Peki 100 günlük bu süreçte bu iddiaların altını dolduracak ne yapıldı, bir bakalım.

Öncelikle Kur Korumalı Mevduattan çıkış çabalarını olumlu bulduğumu ifade etmeliyim. Her ne kadar bu meselede şeffaflık sorunu devam etse, “Kime ne verildi, ne kadar verildi” sorularının cevabını alamadıysak da, bu faiz ve rant sisteminden bir şekilde çıkma çabası olumlu.

Lakin “Şeffaflık adına ne yapıldı?” diye sorulduğunda, cevabının koca bir “hiç” olduğu ortada. Oysa yeni dönemin ilk cümlelerindeki sözlerden biri buydu. Tıpkı Damat Bakan ve Sn.Nebati dönemlerinde olduğu gibi dövizi baskılamak için,  arka kapıdan en az 4 milyar dolarlık bir döviz satışı gerçekleşti.

Her gece bir vergi çıkarmanın dışında, öngörülebilirlik adına yaptıklarının ne olduğunu ise bir türlü anlayamadık.

Uluslararası normlara uygunluk meselesinde ise, “gri liste” utancından ülkeyi çıkarma gayretinin dışında atılan bir adıma şahit olamadık.

Hala düzgün çalışan bir döviz piyasamız ve tahsilat politikamız maalesef yok! Halkın sırtına bindirilen dolaylı vergilerle bütçe açığı kapatmak; herkesi asgari ücretli haline getirmek ve hepsiyle birlikte, emeğin değersizleşmesini üreten bu sistemden çıkışla alakalı hiçbir umut ışığı üretemediler.

İlk geldiklerindeki heyecan dalgası, yerini bu kadroların İMF Kayyımı olup olmadıkları sorularına bıraktı. Daha şimdiden, açıklanacak OVP’nin ekonomi çevrelerinde hiçbir beklenti oluşturmadığını görmek ne demek istediğimize daha bir açıklık kazandırır.

Aziz milletim;

Sn. Cumhurbaşkanı ve arkadaşları 2 yıl önce “Nas” diyerek, “Çin modeli” diyerek yeni bir ekonomik modele geçildiğini ilan ettiler.

O model 4 ayda çökünce, ömrünü uzatmak için Kur Korumalı Mevduat diye bir şey icat ettiler.

Hani şu aslı 70’li yıllara dayanan ve Özal’ın ve rahmetli Adnan Kahveci’nin gelecek nesillere, zinhar bu ülkeye tekrarını yaşatmamalarını vasiyet ettikleri sistem.

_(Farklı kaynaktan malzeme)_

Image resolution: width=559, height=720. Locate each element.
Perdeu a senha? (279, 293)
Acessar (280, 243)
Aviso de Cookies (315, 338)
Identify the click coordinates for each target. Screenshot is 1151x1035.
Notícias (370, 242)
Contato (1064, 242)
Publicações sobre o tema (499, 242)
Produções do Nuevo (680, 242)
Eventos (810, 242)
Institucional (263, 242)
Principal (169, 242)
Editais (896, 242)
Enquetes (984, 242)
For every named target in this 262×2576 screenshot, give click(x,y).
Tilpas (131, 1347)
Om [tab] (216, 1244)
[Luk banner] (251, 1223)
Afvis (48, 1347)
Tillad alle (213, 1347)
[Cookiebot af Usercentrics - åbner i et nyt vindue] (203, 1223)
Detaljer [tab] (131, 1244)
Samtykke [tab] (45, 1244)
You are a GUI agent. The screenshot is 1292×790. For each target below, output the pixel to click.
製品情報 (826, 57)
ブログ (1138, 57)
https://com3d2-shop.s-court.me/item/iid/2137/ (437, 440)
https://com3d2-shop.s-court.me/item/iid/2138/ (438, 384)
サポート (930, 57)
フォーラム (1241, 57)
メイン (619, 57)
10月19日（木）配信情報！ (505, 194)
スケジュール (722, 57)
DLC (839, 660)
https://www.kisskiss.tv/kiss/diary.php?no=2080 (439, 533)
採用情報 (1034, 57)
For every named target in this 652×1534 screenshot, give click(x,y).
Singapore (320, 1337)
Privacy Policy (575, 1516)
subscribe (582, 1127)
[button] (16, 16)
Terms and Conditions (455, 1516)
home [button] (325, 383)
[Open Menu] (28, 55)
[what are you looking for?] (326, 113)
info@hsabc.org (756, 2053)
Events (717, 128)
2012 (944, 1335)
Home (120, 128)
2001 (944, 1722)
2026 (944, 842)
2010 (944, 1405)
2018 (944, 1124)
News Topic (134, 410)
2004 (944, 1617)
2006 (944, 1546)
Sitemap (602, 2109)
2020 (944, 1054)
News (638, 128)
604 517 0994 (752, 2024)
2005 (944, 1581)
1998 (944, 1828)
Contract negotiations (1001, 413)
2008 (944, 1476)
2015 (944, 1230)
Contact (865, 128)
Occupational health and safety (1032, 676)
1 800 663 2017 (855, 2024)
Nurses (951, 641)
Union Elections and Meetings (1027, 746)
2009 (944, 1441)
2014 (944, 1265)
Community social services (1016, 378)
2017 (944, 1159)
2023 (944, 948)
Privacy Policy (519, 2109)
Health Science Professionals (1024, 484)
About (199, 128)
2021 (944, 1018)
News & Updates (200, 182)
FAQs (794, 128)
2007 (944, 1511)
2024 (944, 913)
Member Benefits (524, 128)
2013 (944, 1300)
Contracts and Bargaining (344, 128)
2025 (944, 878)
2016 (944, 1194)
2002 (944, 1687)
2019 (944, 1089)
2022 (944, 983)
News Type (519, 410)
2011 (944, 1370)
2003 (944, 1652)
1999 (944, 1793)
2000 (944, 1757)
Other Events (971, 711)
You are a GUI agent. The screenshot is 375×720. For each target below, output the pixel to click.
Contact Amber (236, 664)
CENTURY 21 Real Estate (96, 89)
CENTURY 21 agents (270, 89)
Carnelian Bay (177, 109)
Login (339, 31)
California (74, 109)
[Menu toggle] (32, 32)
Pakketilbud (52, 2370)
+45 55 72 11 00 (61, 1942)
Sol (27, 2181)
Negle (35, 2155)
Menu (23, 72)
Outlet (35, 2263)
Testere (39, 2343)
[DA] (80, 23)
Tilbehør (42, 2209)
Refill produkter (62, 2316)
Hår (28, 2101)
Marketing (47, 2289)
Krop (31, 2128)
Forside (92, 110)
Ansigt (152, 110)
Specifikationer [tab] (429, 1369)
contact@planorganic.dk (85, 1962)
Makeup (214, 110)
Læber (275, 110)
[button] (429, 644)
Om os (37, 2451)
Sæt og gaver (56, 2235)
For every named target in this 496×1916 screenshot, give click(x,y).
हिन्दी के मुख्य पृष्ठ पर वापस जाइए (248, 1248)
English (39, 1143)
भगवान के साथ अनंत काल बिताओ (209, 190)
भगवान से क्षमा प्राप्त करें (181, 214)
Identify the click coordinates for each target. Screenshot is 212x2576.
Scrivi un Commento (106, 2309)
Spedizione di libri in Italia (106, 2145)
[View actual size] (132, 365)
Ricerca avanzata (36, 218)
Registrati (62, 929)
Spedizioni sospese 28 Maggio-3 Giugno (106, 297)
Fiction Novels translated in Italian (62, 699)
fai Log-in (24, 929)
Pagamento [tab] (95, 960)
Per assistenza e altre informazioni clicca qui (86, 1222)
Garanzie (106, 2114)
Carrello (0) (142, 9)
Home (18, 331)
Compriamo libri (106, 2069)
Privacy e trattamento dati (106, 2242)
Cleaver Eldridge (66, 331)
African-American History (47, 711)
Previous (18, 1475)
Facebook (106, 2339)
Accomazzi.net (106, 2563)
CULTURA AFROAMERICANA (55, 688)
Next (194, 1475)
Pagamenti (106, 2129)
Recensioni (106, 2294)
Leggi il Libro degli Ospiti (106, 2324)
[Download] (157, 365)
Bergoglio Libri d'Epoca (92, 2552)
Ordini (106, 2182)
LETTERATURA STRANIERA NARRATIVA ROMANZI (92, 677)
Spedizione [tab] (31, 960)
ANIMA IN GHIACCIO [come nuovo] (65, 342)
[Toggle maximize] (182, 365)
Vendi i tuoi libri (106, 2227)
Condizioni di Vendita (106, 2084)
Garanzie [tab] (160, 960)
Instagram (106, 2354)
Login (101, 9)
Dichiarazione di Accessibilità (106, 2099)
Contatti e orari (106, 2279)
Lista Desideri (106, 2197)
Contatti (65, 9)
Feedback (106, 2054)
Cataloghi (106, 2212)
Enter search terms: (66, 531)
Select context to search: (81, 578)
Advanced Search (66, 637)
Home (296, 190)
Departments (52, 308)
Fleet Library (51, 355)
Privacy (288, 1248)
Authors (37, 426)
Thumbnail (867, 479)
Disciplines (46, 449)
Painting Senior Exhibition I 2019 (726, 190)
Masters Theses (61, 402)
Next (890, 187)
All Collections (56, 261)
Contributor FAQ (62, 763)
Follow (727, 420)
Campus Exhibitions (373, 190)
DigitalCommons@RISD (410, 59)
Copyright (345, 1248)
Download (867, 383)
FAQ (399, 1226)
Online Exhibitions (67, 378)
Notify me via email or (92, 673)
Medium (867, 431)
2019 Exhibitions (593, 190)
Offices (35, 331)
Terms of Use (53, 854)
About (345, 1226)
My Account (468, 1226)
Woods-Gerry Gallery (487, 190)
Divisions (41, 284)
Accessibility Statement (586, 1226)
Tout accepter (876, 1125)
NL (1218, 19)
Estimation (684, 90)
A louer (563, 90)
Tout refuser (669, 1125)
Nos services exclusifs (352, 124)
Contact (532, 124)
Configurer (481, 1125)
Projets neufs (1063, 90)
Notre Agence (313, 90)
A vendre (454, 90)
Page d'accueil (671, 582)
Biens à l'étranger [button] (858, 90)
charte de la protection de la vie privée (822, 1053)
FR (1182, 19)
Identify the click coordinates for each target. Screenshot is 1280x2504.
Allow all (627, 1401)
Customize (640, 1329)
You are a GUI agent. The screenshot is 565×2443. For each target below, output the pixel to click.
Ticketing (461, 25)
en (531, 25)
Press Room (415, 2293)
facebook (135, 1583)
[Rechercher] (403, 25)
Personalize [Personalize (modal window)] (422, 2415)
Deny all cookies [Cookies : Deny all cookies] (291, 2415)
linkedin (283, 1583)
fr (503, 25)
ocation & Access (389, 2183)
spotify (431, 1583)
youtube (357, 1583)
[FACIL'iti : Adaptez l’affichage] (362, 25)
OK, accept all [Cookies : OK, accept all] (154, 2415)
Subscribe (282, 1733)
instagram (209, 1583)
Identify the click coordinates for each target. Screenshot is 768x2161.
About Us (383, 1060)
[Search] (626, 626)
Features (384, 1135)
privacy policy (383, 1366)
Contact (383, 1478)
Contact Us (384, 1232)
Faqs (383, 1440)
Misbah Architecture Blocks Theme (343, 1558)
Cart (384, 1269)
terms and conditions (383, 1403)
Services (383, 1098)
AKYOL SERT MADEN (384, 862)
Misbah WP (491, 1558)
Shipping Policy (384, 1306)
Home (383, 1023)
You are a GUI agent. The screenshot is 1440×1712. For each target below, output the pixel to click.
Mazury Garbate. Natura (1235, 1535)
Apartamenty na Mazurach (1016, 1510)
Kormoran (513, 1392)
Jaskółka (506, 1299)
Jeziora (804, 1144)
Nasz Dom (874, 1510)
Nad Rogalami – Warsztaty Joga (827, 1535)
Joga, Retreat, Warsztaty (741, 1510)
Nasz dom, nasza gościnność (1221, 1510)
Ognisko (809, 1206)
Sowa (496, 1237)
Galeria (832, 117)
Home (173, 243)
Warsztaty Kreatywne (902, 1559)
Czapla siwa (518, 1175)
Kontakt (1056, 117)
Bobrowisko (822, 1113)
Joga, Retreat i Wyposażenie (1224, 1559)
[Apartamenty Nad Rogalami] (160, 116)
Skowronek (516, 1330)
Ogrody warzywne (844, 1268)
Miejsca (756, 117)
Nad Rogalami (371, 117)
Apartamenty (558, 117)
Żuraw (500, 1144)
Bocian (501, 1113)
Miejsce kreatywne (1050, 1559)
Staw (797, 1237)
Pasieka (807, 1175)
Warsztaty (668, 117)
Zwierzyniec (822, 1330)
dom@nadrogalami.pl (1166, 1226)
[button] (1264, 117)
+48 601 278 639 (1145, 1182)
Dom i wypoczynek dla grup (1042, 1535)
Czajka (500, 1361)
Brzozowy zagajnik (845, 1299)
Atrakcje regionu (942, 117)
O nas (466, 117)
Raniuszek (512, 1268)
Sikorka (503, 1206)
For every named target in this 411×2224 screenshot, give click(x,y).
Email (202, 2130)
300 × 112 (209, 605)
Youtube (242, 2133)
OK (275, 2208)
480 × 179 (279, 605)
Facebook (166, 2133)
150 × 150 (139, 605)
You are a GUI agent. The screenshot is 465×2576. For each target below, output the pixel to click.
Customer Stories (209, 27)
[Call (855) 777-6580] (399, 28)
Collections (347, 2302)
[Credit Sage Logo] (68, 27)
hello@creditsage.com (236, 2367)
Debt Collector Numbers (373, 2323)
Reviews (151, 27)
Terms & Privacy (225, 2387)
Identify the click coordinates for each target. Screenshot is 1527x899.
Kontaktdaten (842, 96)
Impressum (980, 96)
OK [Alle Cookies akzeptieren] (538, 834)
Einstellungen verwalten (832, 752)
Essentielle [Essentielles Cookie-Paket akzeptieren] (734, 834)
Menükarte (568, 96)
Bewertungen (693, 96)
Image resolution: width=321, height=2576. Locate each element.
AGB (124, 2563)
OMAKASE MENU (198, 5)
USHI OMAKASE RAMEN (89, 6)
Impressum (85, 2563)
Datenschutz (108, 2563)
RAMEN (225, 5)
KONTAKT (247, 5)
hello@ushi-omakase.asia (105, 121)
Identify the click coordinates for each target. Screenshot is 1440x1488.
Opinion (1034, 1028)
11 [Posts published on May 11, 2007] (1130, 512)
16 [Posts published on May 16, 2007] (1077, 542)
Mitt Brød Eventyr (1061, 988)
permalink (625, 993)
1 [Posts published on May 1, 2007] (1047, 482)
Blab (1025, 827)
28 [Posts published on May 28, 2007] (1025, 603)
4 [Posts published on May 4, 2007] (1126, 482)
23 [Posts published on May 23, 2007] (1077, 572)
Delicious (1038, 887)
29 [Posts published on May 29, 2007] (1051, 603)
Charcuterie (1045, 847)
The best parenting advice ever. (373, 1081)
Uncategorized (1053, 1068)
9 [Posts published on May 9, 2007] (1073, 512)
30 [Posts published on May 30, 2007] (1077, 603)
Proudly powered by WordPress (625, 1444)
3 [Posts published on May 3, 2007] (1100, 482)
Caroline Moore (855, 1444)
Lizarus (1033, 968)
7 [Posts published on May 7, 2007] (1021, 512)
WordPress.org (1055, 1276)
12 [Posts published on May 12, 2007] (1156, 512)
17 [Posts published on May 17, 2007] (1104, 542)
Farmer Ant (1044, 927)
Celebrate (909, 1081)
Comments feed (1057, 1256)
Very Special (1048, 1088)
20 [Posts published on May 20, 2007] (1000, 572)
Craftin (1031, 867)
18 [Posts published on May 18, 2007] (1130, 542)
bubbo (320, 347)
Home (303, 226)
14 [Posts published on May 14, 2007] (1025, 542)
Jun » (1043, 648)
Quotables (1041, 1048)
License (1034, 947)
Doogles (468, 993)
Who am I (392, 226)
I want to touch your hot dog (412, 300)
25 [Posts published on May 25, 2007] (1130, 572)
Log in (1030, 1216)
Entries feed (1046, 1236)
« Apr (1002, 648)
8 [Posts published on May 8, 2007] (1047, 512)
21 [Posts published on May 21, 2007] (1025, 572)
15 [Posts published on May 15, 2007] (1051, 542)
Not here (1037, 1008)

Her fırsatta “nas var” diyerek sizlerin dini hassasiyetlerine seslenen bu iktidar, 700 Milyar TL' den fazla kamu kaynağını toplumun en zenginlerine aktardılar.

O günden bu yana dolar 4 katına çıktı. Konut ve kira fiyatları ise tam 6 katına çıktı.
Son alınan kararla da MB faizi 2 yıl öncesinin 6 puan, kredi faizleri ise 15 puan üstüne çıktı. Milletimizi dünyanın en yüksek 5.enflasyonuna mahkum edilirken; Enflasyon 3 katına çıktı ve gelir dağılımı daha da bozuldu. Milyonlarca vatandaşımız ciddi bir barınma kriziyle başbaşa kaldı. Ev sahipleriyle kiracılar birbirine girdi. Milletimiz ciddi bir suç ve yozlaşma iklimine maruz kaldı.

İktidarın çözüm diye ortaya attıkları ise suç dosyalarını kabartmaktan başka bir işe yaramadı. Millet çözüm olarak köyüne, kasabasına geri dönmeye çalışıyor; onda bile ciddi maliyetler ve riskler oluştu. Bu iktidar ise maalesef bütün bu tabloyu dış güçlere, dünya şartlarına bağlamaktan geri durmadı.

Peki bu günlere nasıl geldik? Yapmayacağımız şeylerin sözlerini nasıl verdik? Kendi günahlarımızı neden başka yerlere havale ettik? Gelin esas bunun muhasebesini yapalım.

Madem iktidar sahipleri nassa atıf yapıyor, hodri meydan. İslam ahlakının temelini teşkil eden adalet, emanet, ehliyet, liyakat, kul hakkı, gibi pek çok ilkesel meselede kendi ellerinizle neler yaptınız, hangi büyük cürümlere imza attınız onu bir irdeleyelim!

Ben sizlere görüşlerimi anlatacağım, dileyen öğüt alır. Varsa yanlışlarımız, sizler de bizleri uyarın. Ama bu meseleleri açık yüreklilikle tartışmaktan kaçınmayalım.  Bırakın yılları, ayları geçen her gün her saat içinde bulunduğumuz kısır döngüyü daha da derinleştiriyor. Unutmayalım ki; insanın dostlarına yapacağı en büyük iyilik, iyi günde de, kötü günde de uyarmaktan vazgeçmemektir!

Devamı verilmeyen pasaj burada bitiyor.